### Available data
== Segment start ==

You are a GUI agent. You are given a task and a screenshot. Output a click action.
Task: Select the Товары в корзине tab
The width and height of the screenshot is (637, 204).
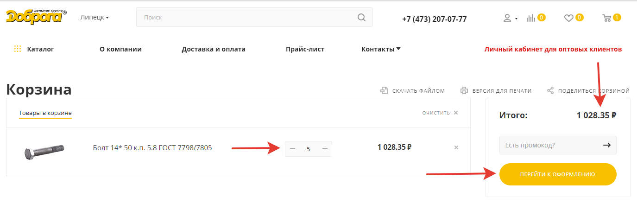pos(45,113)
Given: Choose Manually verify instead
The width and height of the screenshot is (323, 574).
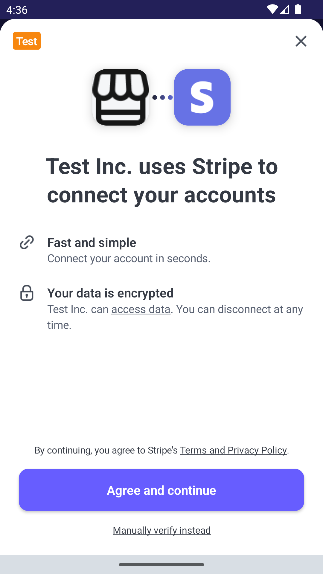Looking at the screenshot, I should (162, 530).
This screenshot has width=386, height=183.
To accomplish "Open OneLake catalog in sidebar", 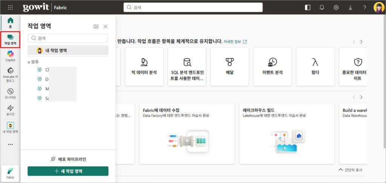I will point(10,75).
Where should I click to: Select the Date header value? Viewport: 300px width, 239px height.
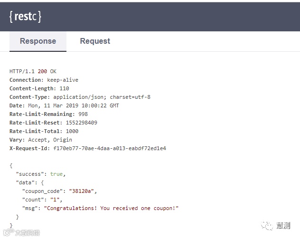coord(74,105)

== Segment end ==
== Segment start ==

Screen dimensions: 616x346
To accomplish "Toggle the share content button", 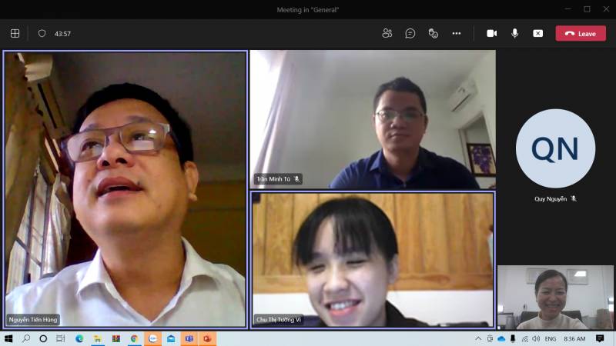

== Segment end ==

### What the exercise asks
In the entries above, which lines run from the one with "You are a GUI" up to and including the one with "Given: Choose Manually verify instead"? Write them out exactly, without the pictures.

### Reply to the exercise
You are a GUI agent. You are given a task and a screenshot. Output a click action.
Task: Select the Товары в корзине tab
The width and height of the screenshot is (637, 204).
pos(45,113)
Given: Choose Manually verify instead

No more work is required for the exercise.